__Your task__
For the records below, say how many lines contain the string "agent". Give the number only.

(Saved entries)

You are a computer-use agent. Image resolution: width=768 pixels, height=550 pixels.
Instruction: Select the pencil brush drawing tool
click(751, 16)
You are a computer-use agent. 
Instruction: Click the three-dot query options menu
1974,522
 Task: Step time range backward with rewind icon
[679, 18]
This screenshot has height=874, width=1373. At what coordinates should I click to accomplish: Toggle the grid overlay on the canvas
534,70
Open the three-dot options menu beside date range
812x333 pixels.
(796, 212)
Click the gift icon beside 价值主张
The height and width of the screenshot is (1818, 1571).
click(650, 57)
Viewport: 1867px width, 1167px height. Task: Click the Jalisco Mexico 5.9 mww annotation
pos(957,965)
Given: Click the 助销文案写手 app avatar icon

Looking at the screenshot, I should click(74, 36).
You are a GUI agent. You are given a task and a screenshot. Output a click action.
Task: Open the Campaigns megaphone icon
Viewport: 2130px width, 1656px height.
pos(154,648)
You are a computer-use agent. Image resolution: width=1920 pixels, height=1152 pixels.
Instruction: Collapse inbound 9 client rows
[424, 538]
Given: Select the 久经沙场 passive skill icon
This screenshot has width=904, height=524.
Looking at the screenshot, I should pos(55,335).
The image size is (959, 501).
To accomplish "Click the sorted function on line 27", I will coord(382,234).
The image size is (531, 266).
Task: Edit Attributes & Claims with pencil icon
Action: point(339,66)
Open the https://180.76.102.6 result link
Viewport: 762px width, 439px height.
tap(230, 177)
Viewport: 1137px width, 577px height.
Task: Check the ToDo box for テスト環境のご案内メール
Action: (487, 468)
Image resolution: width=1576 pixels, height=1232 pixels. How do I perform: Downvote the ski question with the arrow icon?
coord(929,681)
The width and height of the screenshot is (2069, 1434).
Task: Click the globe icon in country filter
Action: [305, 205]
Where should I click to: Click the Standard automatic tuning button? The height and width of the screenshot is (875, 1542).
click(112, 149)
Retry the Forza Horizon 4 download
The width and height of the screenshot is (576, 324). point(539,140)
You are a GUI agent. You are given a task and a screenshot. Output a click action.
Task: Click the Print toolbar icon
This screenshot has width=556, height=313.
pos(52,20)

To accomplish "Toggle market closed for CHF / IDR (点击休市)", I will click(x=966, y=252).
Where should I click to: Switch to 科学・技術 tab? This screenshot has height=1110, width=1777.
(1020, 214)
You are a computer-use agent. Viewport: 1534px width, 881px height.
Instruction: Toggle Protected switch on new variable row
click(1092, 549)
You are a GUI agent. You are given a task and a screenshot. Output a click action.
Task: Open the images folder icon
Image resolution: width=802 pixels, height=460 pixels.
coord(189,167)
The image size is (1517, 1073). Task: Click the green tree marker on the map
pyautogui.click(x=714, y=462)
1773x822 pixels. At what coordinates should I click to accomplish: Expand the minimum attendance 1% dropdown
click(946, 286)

__Finished task__
7